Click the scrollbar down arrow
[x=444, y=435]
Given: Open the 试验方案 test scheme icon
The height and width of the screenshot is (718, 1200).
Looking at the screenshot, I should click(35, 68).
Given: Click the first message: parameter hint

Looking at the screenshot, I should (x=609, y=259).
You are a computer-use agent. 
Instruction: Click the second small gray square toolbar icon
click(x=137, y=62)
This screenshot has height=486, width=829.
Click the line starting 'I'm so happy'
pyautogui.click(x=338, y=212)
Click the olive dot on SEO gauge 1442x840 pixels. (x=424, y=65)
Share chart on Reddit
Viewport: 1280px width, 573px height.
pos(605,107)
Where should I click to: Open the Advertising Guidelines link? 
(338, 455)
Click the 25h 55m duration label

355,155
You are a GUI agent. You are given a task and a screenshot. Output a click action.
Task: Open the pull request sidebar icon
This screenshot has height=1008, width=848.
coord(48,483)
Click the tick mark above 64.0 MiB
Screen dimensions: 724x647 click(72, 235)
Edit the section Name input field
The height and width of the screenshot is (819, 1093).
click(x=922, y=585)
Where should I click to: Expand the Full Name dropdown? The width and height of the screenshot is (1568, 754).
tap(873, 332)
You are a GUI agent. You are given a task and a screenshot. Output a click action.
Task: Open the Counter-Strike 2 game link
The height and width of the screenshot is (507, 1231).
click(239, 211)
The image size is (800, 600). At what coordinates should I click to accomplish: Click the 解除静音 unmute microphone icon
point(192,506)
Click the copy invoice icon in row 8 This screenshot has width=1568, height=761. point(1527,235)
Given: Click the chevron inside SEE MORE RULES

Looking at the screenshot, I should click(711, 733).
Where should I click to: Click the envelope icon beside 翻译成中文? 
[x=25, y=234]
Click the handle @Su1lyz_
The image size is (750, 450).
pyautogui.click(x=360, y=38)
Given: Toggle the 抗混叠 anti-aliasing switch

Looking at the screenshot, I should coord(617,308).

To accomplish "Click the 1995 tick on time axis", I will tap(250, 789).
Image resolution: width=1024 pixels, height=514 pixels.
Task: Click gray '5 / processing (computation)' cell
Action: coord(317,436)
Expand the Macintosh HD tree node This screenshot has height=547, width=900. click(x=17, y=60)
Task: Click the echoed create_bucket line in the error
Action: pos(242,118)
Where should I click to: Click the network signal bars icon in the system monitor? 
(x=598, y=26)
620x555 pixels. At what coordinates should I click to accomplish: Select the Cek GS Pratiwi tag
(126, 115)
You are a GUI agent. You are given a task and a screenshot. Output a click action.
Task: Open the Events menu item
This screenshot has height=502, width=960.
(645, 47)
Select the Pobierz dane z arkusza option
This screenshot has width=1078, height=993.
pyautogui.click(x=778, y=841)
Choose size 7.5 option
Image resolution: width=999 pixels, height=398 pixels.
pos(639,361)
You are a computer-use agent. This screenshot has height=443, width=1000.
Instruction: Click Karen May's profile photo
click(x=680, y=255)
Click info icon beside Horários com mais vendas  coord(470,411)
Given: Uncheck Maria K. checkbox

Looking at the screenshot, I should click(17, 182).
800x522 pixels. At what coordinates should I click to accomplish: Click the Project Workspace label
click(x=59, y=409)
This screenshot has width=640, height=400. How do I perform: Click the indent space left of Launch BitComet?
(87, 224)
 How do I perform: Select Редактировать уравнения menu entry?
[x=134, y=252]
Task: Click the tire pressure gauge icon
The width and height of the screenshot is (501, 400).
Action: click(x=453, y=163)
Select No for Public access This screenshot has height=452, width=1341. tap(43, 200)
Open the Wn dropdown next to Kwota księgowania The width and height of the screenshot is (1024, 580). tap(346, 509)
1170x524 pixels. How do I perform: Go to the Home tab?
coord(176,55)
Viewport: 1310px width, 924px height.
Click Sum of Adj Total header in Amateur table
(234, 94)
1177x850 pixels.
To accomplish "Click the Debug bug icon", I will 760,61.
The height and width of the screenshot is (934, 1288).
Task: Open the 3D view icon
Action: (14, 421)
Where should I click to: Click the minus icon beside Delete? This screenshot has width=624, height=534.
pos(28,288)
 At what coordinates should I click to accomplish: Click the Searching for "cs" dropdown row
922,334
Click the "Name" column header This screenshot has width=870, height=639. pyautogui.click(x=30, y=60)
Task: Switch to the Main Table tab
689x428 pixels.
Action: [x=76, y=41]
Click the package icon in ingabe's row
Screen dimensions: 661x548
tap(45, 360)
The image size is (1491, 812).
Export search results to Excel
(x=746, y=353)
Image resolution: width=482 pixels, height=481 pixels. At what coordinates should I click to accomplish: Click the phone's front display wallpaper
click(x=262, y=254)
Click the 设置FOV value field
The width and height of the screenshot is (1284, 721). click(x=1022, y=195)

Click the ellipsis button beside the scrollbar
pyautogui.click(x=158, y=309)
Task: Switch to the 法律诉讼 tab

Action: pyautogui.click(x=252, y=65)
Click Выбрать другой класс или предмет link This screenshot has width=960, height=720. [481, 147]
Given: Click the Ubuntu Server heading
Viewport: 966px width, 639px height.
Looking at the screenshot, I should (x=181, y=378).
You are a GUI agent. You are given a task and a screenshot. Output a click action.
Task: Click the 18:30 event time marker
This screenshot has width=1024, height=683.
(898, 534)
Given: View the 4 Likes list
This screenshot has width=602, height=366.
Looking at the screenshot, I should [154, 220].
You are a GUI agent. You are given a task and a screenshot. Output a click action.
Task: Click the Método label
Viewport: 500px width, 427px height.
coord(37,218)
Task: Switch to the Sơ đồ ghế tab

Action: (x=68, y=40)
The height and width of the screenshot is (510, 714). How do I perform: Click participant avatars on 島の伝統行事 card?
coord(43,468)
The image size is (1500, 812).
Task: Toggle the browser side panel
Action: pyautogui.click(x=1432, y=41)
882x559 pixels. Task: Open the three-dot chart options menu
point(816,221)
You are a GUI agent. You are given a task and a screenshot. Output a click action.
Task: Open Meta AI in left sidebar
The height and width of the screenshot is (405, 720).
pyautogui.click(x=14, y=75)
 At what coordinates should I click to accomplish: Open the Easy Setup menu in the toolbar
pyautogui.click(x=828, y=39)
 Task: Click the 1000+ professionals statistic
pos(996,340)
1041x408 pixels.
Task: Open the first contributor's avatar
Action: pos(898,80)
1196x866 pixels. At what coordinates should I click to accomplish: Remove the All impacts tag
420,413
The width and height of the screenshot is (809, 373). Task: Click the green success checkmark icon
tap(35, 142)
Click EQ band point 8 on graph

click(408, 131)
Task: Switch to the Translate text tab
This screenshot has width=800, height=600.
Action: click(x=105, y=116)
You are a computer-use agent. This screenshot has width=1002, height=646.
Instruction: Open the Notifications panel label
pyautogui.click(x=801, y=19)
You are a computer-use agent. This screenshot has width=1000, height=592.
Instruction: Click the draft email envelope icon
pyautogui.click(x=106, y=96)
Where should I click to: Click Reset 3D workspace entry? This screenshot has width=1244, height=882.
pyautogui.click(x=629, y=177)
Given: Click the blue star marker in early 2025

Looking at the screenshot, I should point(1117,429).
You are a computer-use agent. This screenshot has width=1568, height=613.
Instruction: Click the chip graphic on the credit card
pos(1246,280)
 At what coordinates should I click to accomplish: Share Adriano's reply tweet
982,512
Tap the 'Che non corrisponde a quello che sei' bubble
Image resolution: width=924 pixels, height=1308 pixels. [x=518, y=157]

• HOW TO COMPLETE THIS TASK:
What is needed is an exact repetition of all the entries above.

• RESULT:
Click the scrollbar down arrow
[x=444, y=435]
Given: Open the 试验方案 test scheme icon
The height and width of the screenshot is (718, 1200).
Looking at the screenshot, I should click(35, 68).
Given: Click the first message: parameter hint

Looking at the screenshot, I should (x=609, y=259).
You are a computer-use agent. 
Instruction: Click the second small gray square toolbar icon
click(x=137, y=62)
This screenshot has height=486, width=829.
Click the line starting 'I'm so happy'
pyautogui.click(x=338, y=212)
Click the olive dot on SEO gauge 1442x840 pixels. (x=424, y=65)
Share chart on Reddit
Viewport: 1280px width, 573px height.
pos(605,107)
Where should I click to: Open the Advertising Guidelines link? 
(338, 455)
Click the 25h 55m duration label

355,155
You are a GUI agent. You are given a task and a screenshot. Output a click action.
Task: Open the pull request sidebar icon
This screenshot has height=1008, width=848.
coord(48,483)
Click the tick mark above 64.0 MiB
Screen dimensions: 724x647 click(72, 235)
Edit the section Name input field
The height and width of the screenshot is (819, 1093).
click(x=922, y=585)
Where should I click to: Expand the Full Name dropdown? The width and height of the screenshot is (1568, 754).
tap(873, 332)
You are a GUI agent. You are given a task and a screenshot. Output a click action.
Task: Open the Counter-Strike 2 game link
The height and width of the screenshot is (507, 1231).
click(239, 211)
The image size is (800, 600). At what coordinates should I click to accomplish: Click the 解除静音 unmute microphone icon
point(192,506)
Click the copy invoice icon in row 8 This screenshot has width=1568, height=761. point(1527,235)
Given: Click the chevron inside SEE MORE RULES

Looking at the screenshot, I should click(711, 733).
Where should I click to: Click the envelope icon beside 翻译成中文? 
[x=25, y=234]
Click the handle @Su1lyz_
The image size is (750, 450).
pyautogui.click(x=360, y=38)
Given: Toggle the 抗混叠 anti-aliasing switch

Looking at the screenshot, I should coord(617,308).

To accomplish "Click the 1995 tick on time axis", I will tap(250, 789).
Image resolution: width=1024 pixels, height=514 pixels.
Task: Click gray '5 / processing (computation)' cell
Action: coord(317,436)
Expand the Macintosh HD tree node This screenshot has height=547, width=900. click(x=17, y=60)
Task: Click the echoed create_bucket line in the error
Action: pos(242,118)
Where should I click to: Click the network signal bars icon in the system monitor? 
(x=598, y=26)
620x555 pixels. At what coordinates should I click to accomplish: Select the Cek GS Pratiwi tag
(126, 115)
You are a GUI agent. You are given a task and a screenshot. Output a click action.
Task: Open the Events menu item
This screenshot has height=502, width=960.
(645, 47)
Select the Pobierz dane z arkusza option
This screenshot has width=1078, height=993.
pyautogui.click(x=778, y=841)
Choose size 7.5 option
Image resolution: width=999 pixels, height=398 pixels.
pos(639,361)
You are a computer-use agent. This screenshot has height=443, width=1000.
Instruction: Click Karen May's profile photo
click(x=680, y=255)
Click info icon beside Horários com mais vendas  coord(470,411)
Given: Uncheck Maria K. checkbox

Looking at the screenshot, I should click(17, 182).
800x522 pixels. At what coordinates should I click to accomplish: Click the Project Workspace label
click(x=59, y=409)
This screenshot has width=640, height=400. How do I perform: Click the indent space left of Launch BitComet?
(87, 224)
 How do I perform: Select Редактировать уравнения menu entry?
[x=134, y=252]
Task: Click the tire pressure gauge icon
The width and height of the screenshot is (501, 400).
Action: click(x=453, y=163)
Select No for Public access This screenshot has height=452, width=1341. tap(43, 200)
Open the Wn dropdown next to Kwota księgowania The width and height of the screenshot is (1024, 580). tap(346, 509)
1170x524 pixels. How do I perform: Go to the Home tab?
coord(176,55)
Viewport: 1310px width, 924px height.
Click Sum of Adj Total header in Amateur table
(234, 94)
1177x850 pixels.
To accomplish "Click the Debug bug icon", I will 760,61.
The height and width of the screenshot is (934, 1288).
Task: Open the 3D view icon
Action: (14, 421)
Where should I click to: Click the minus icon beside Delete? This screenshot has width=624, height=534.
pos(28,288)
 At what coordinates should I click to accomplish: Click the Searching for "cs" dropdown row
922,334
Click the "Name" column header This screenshot has width=870, height=639. pyautogui.click(x=30, y=60)
Task: Switch to the Main Table tab
689x428 pixels.
Action: [x=76, y=41]
Click the package icon in ingabe's row
Screen dimensions: 661x548
tap(45, 360)
The image size is (1491, 812).
Export search results to Excel
(x=746, y=353)
Image resolution: width=482 pixels, height=481 pixels. At what coordinates should I click to accomplish: Click the phone's front display wallpaper
click(x=262, y=254)
Click the 设置FOV value field
The width and height of the screenshot is (1284, 721). click(x=1022, y=195)

Click the ellipsis button beside the scrollbar
pyautogui.click(x=158, y=309)
Task: Switch to the 法律诉讼 tab

Action: pyautogui.click(x=252, y=65)
Click Выбрать другой класс или предмет link This screenshot has width=960, height=720. [481, 147]
Given: Click the Ubuntu Server heading
Viewport: 966px width, 639px height.
Looking at the screenshot, I should (x=181, y=378).
You are a GUI agent. You are given a task and a screenshot. Output a click action.
Task: Click the 18:30 event time marker
This screenshot has width=1024, height=683.
(898, 534)
Given: View the 4 Likes list
This screenshot has width=602, height=366.
Looking at the screenshot, I should [154, 220].
You are a GUI agent. You are given a task and a screenshot. Output a click action.
Task: Click the Método label
Viewport: 500px width, 427px height.
coord(37,218)
Task: Switch to the Sơ đồ ghế tab

Action: (x=68, y=40)
The height and width of the screenshot is (510, 714). How do I perform: Click participant avatars on 島の伝統行事 card?
coord(43,468)
The image size is (1500, 812).
Task: Toggle the browser side panel
Action: pyautogui.click(x=1432, y=41)
882x559 pixels. Task: Open the three-dot chart options menu
point(816,221)
You are a GUI agent. You are given a task and a screenshot. Output a click action.
Task: Open Meta AI in left sidebar
The height and width of the screenshot is (405, 720).
pyautogui.click(x=14, y=75)
 At what coordinates should I click to accomplish: Open the Easy Setup menu in the toolbar
pyautogui.click(x=828, y=39)
 Task: Click the 1000+ professionals statistic
pos(996,340)
1041x408 pixels.
Task: Open the first contributor's avatar
Action: pos(898,80)
1196x866 pixels. At what coordinates should I click to accomplish: Remove the All impacts tag
420,413
The width and height of the screenshot is (809, 373). Task: Click the green success checkmark icon
tap(35, 142)
Click EQ band point 8 on graph

click(408, 131)
Task: Switch to the Translate text tab
This screenshot has width=800, height=600.
Action: click(x=105, y=116)
You are a computer-use agent. This screenshot has width=1002, height=646.
Instruction: Open the Notifications panel label
pyautogui.click(x=801, y=19)
You are a computer-use agent. This screenshot has width=1000, height=592.
Instruction: Click the draft email envelope icon
pyautogui.click(x=106, y=96)
Where should I click to: Click Reset 3D workspace entry? This screenshot has width=1244, height=882.
pyautogui.click(x=629, y=177)
Given: Click the blue star marker in early 2025

Looking at the screenshot, I should point(1117,429).
You are a computer-use agent. This screenshot has width=1568, height=613.
Instruction: Click the chip graphic on the credit card
pos(1246,280)
 At what coordinates should I click to accomplish: Share Adriano's reply tweet
982,512
Tap the 'Che non corrisponde a quello che sei' bubble
Image resolution: width=924 pixels, height=1308 pixels. [x=518, y=157]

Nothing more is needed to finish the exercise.